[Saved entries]
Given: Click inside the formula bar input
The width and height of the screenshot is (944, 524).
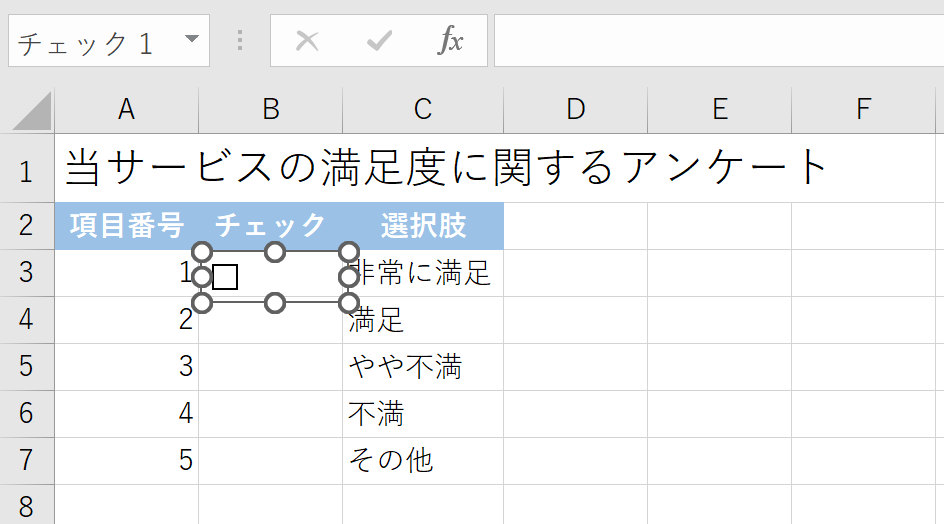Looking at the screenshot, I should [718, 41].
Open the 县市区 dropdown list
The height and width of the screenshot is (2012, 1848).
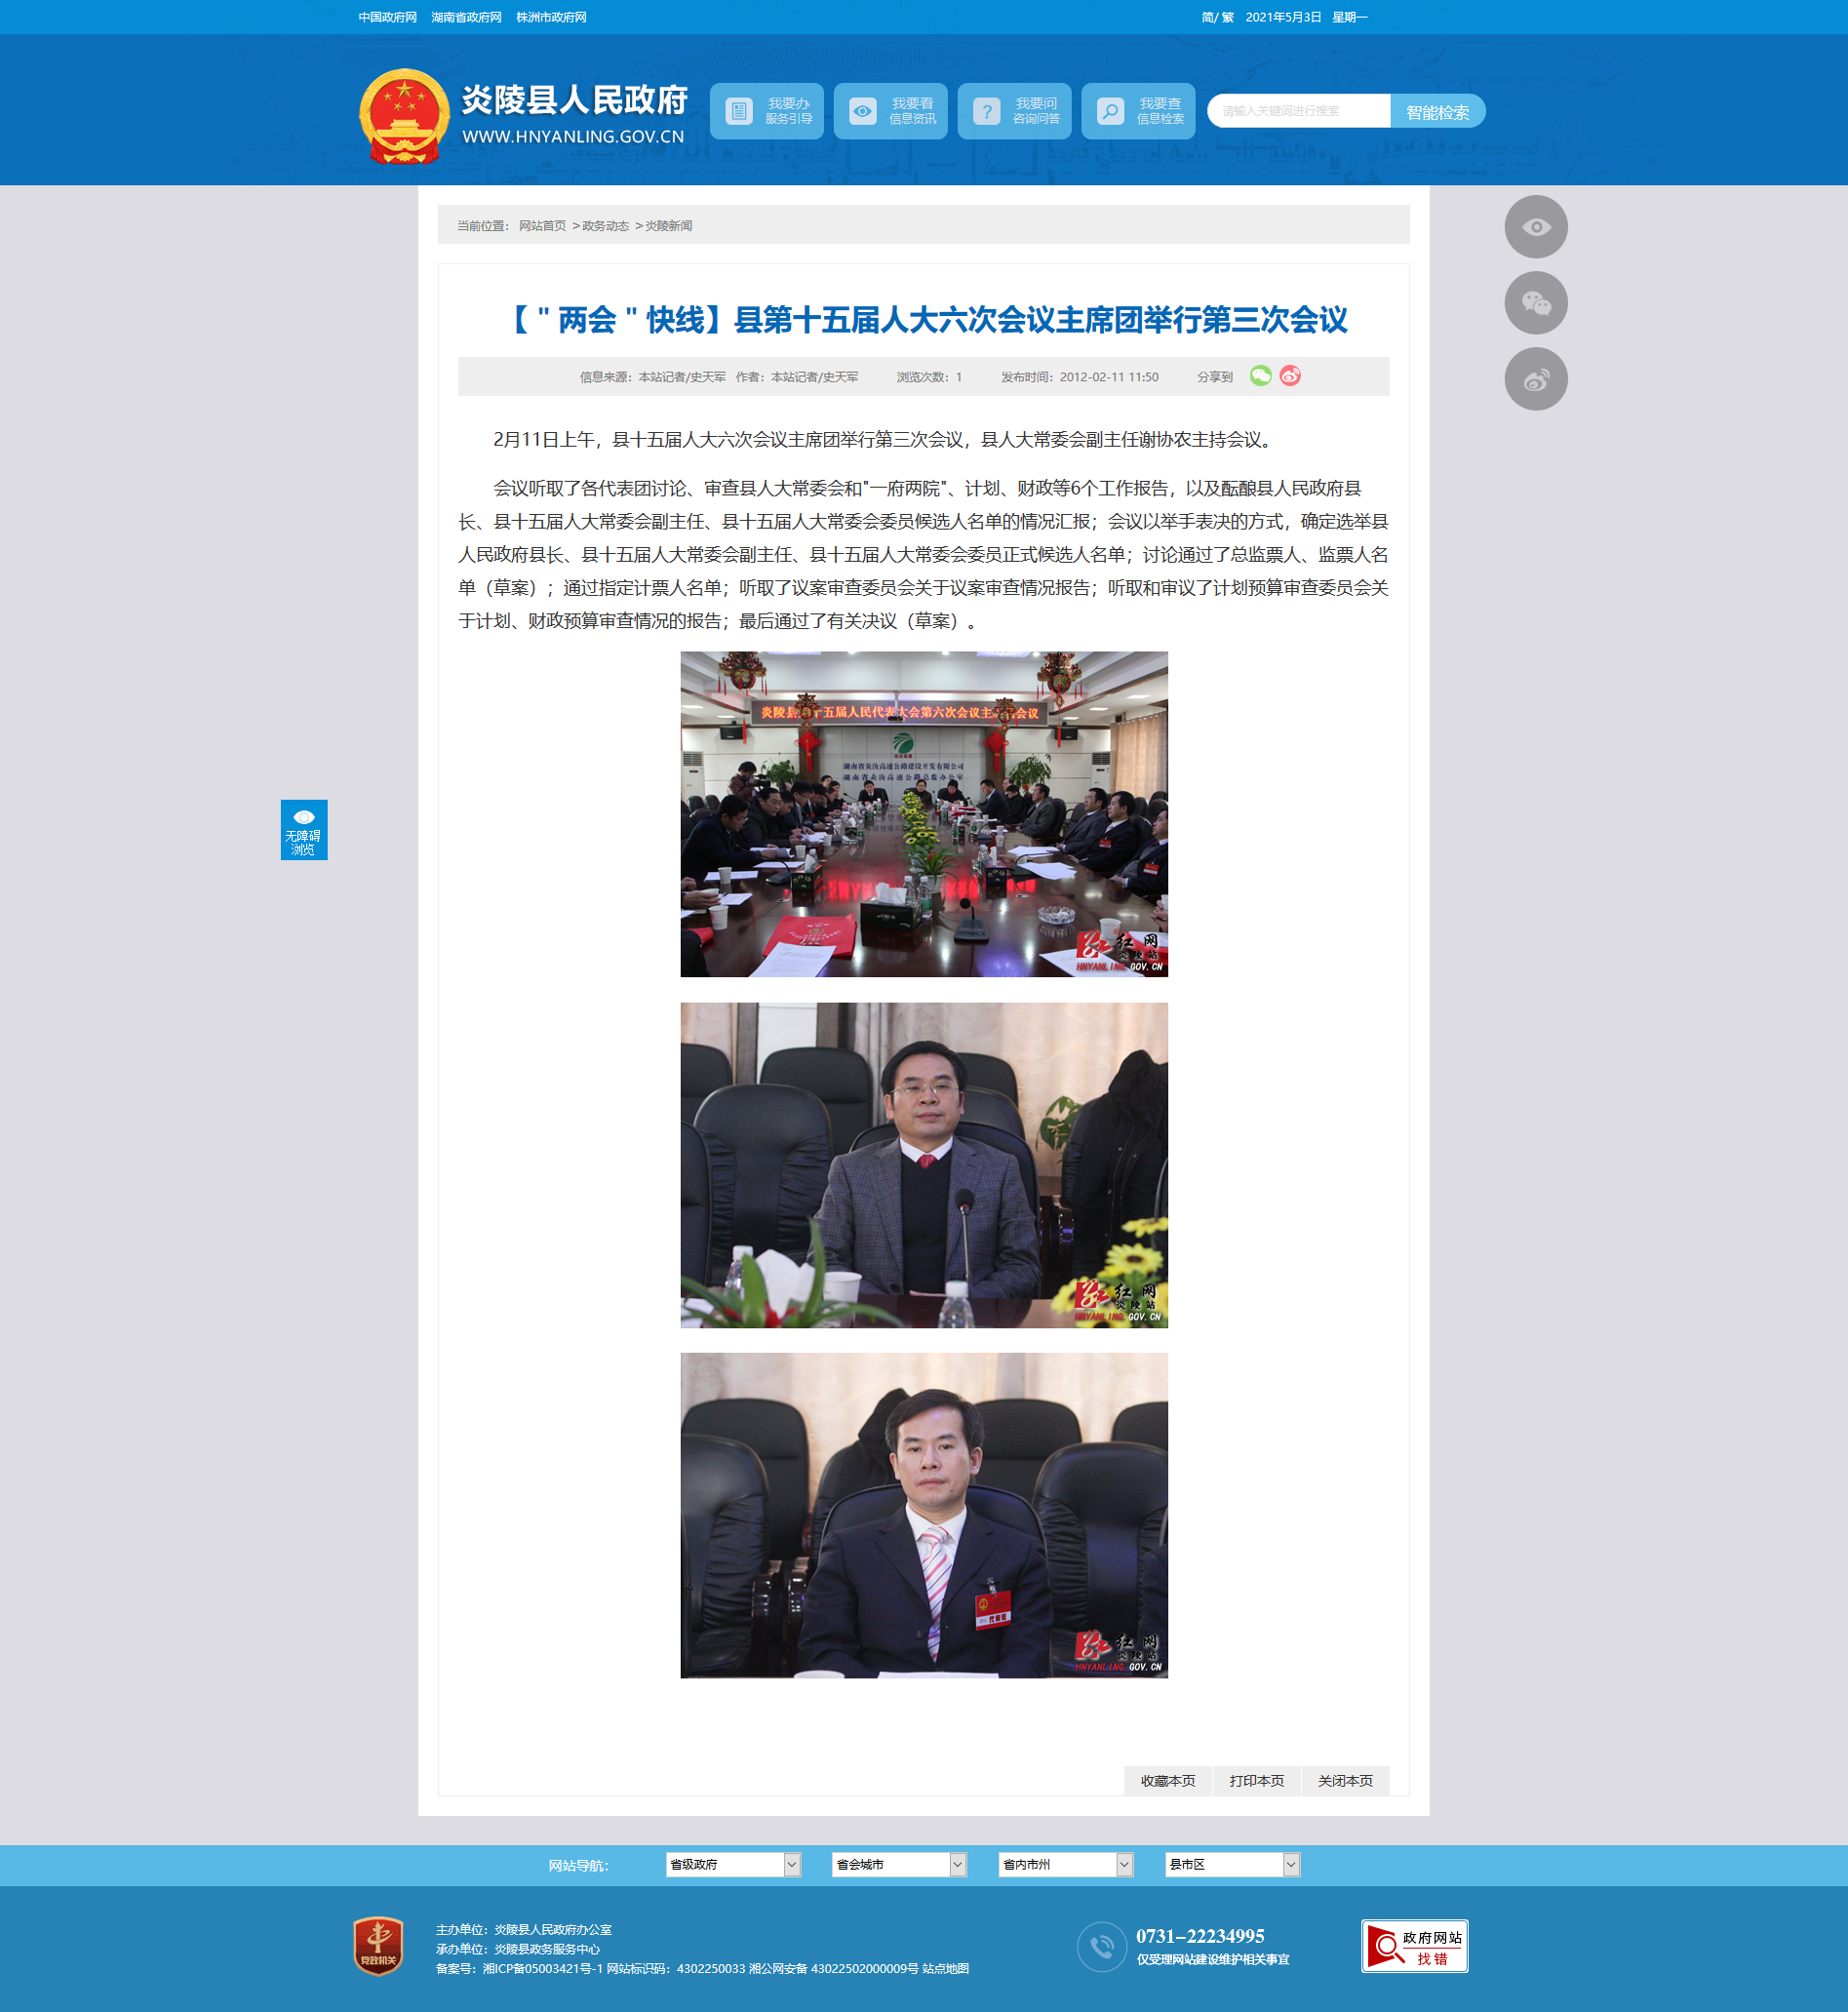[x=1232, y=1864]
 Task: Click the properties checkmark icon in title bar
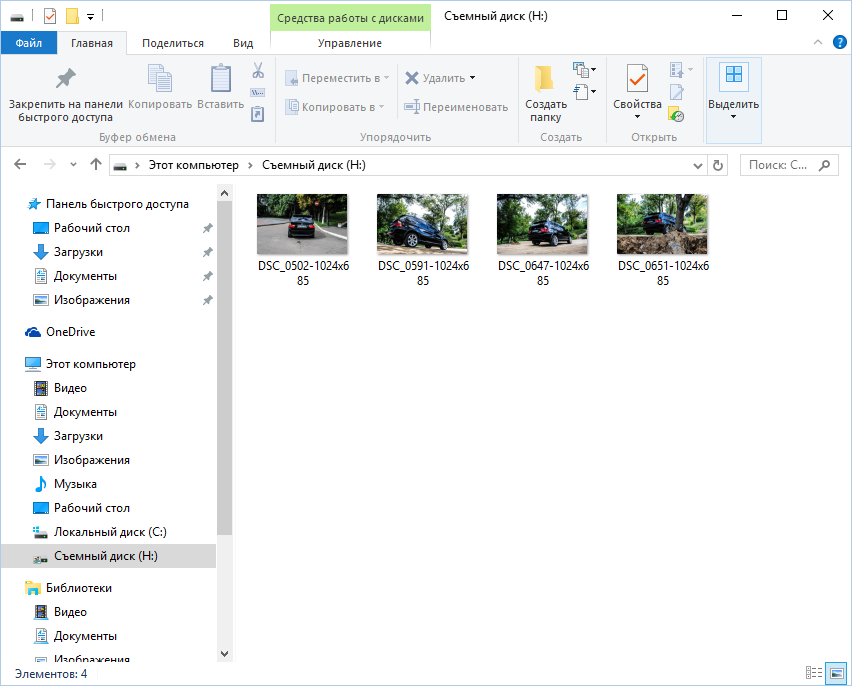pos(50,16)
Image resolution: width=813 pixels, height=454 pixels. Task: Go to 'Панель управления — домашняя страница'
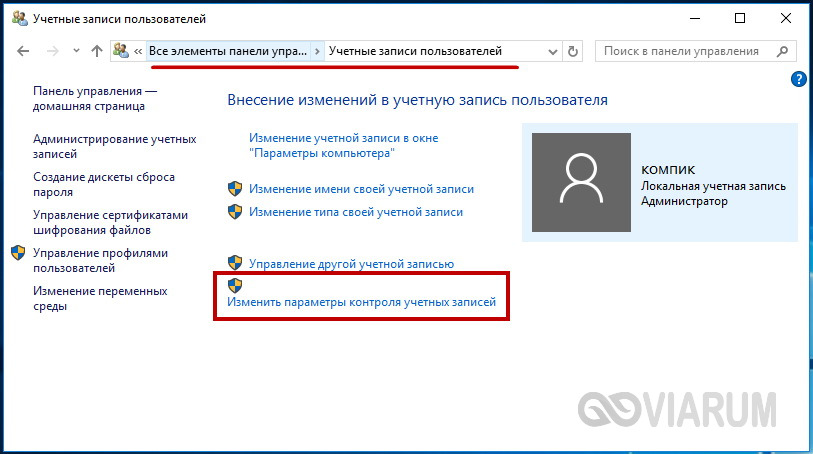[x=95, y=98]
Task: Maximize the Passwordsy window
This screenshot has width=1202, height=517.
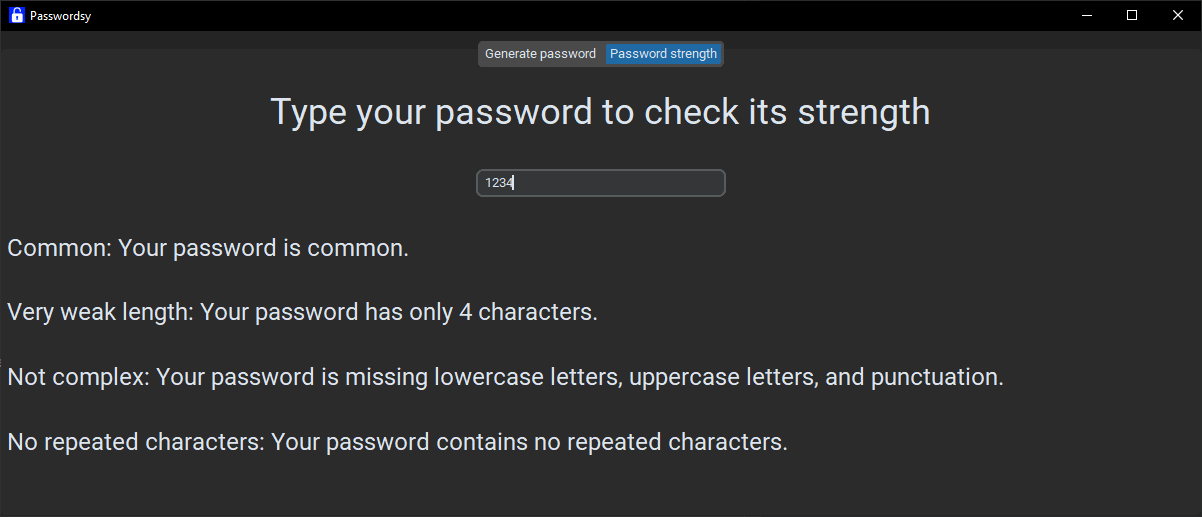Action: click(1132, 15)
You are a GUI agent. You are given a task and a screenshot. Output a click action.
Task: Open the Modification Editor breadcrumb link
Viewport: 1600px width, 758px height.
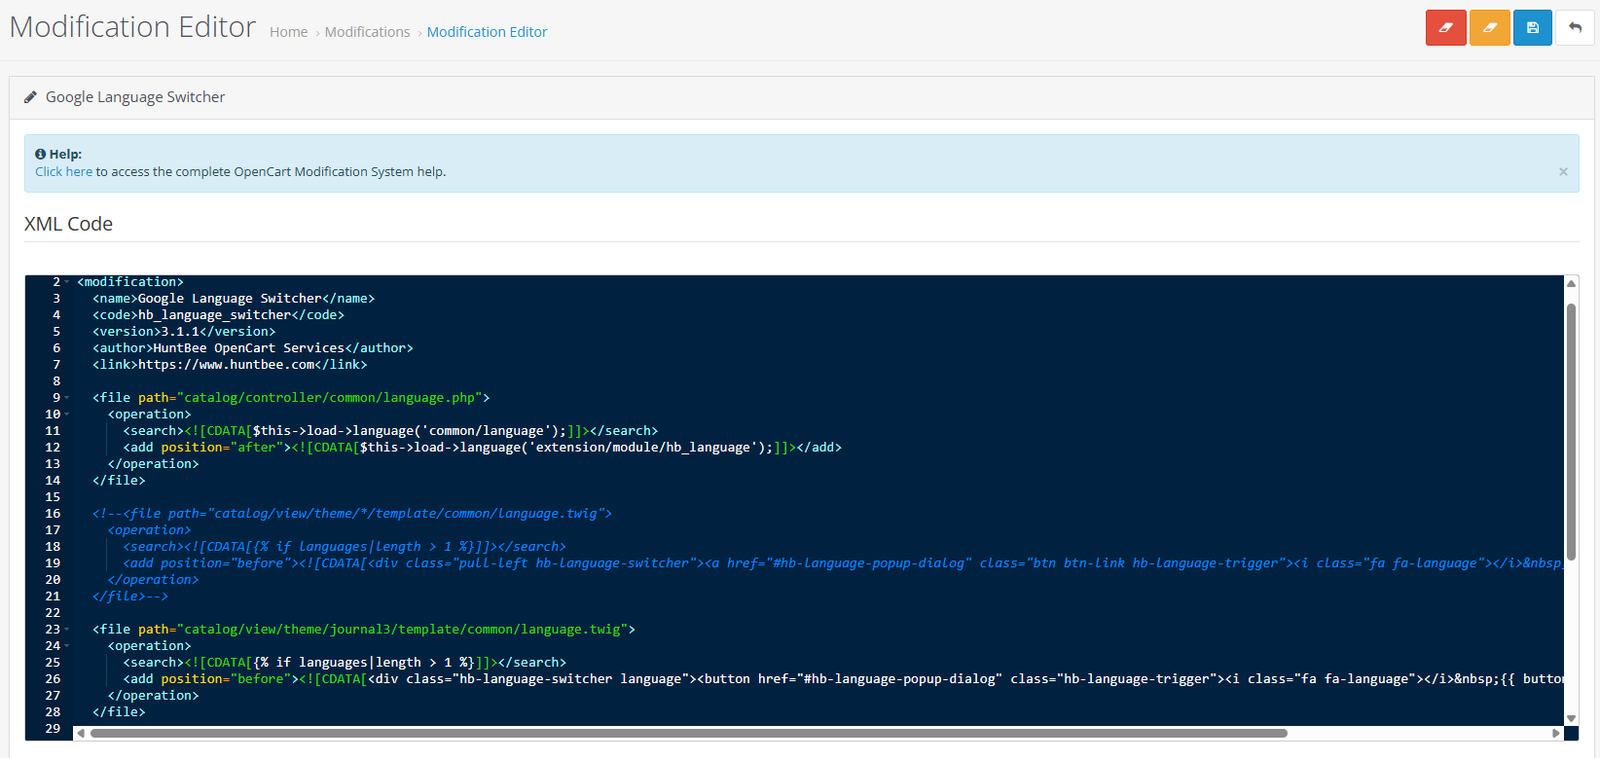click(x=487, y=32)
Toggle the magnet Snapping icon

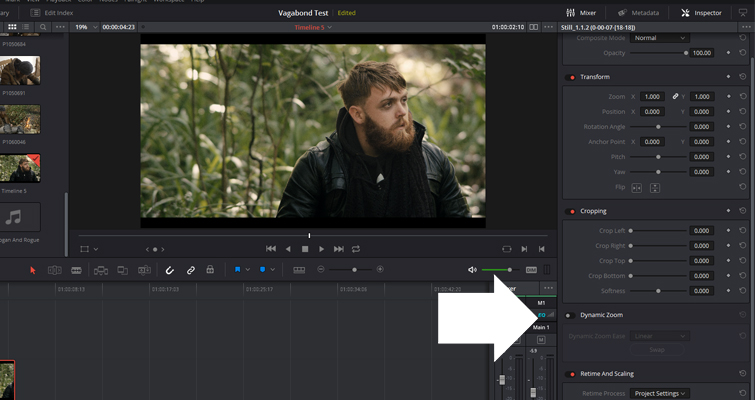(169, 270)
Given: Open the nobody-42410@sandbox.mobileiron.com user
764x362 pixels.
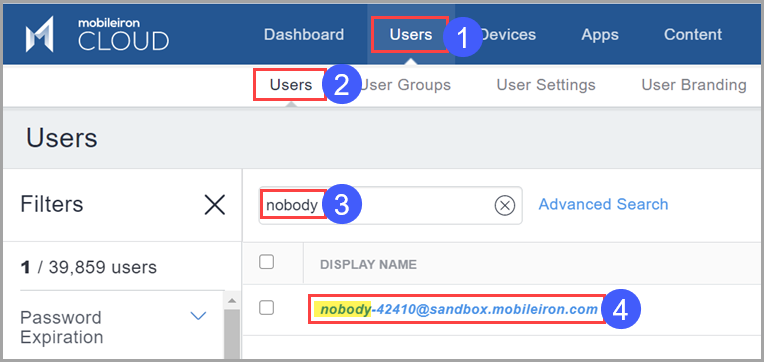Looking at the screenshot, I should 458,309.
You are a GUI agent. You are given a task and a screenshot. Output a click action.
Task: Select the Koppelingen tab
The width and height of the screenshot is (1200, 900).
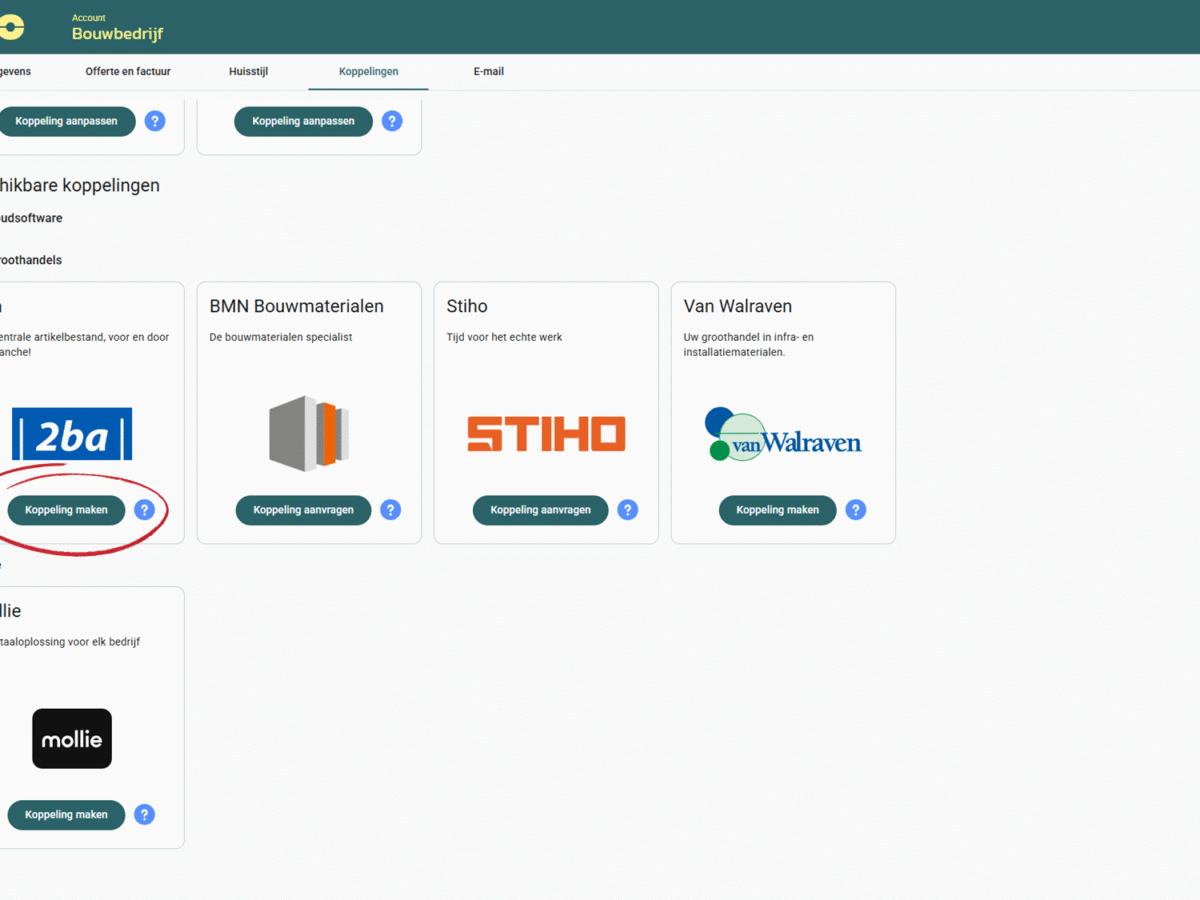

● What the task requires: Leave the pictures aside and give the records above back word for word.

● Response:
Given: Click inside the formula bar input
The width and height of the screenshot is (944, 524).
Looking at the screenshot, I should [718, 41].
Open the 县市区 dropdown list
The height and width of the screenshot is (2012, 1848).
[x=1232, y=1864]
 Task: Click the properties checkmark icon in title bar
pos(50,16)
Image resolution: width=813 pixels, height=454 pixels. Task: Go to 'Панель управления — домашняя страница'
[x=95, y=98]
Task: Maximize the Passwordsy window
This screenshot has width=1202, height=517.
Action: click(1132, 15)
You are a GUI agent. You are given a task and a screenshot. Output a click action.
Task: Open the Modification Editor breadcrumb link
Viewport: 1600px width, 758px height.
click(x=487, y=32)
Toggle the magnet Snapping icon

(169, 270)
Given: Open the nobody-42410@sandbox.mobileiron.com user
764x362 pixels.
Looking at the screenshot, I should 458,309.
You are a GUI agent. You are given a task and a screenshot. Output a click action.
Task: Select the Koppelingen tab
The width and height of the screenshot is (1200, 900).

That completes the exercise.